Abstract
Coronary artery fistula (CAF) is an abnormal communication between an epicardial coronary artery and a cardiac chamber, major vessel or other vascular structures. This report presents a rare case of CAF in which a dilated left main trunk and proximal circumflex coronary artery are connected to a dilated coronary sinus. There were also two other fistulae and persistent left superior vena cava. The coronary fistula was managed conservatively.

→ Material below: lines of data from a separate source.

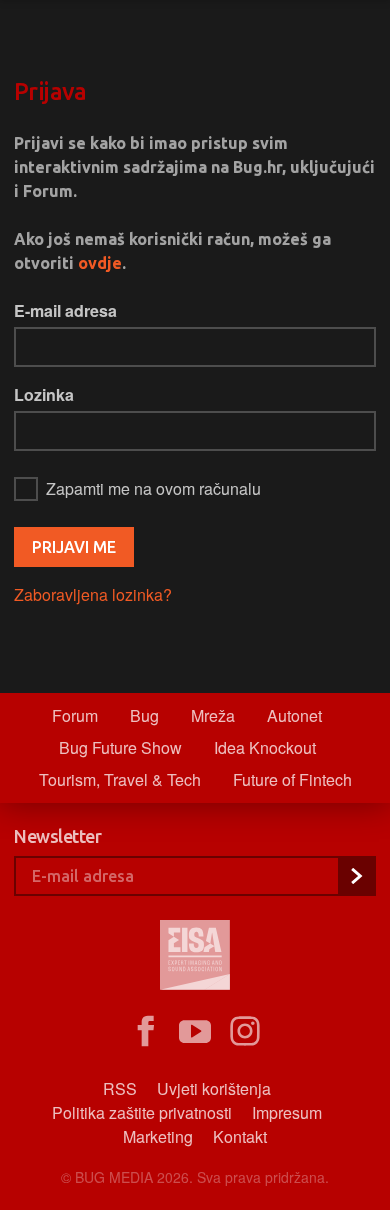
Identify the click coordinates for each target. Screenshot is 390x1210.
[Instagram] (245, 1032)
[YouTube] (195, 1032)
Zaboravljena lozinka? (93, 594)
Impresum (287, 1112)
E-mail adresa (65, 310)
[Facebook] (145, 1032)
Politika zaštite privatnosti (142, 1112)
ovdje (100, 263)
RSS (120, 1088)
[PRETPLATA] (356, 876)
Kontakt (240, 1136)
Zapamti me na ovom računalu (153, 488)
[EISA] (195, 958)
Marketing (158, 1136)
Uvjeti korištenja (214, 1088)
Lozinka (44, 394)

Coronary artery fistula (CAF) is an abnormal communication between an epicardial coronary artery and a cardiac chamber, major vessel or other vascular structures. CAF is not common but is clinically important in adulthood due to an increased risk of complications, such as heart failure, myocardial ischemia, arrhythmias, infective endocarditis and rupture. The echocardiography, coronary angiography and multi-detector computed tomography are the most frequently used diagnostic methods. Current treatment options include careful observation, surgical ligation with or without bypass of the involved coronary artery and trans-catheter embolization. We present a case in which a dilated left main trunk (LMT) and proximal circumflex coronary artery are connected with a dilated coronary sinus (CS). Furthermore, another feature of this case is persistent left superior vena cava (PLSVC) and two other arteriovenous fistulae. The coronary fistula was managed conservatively.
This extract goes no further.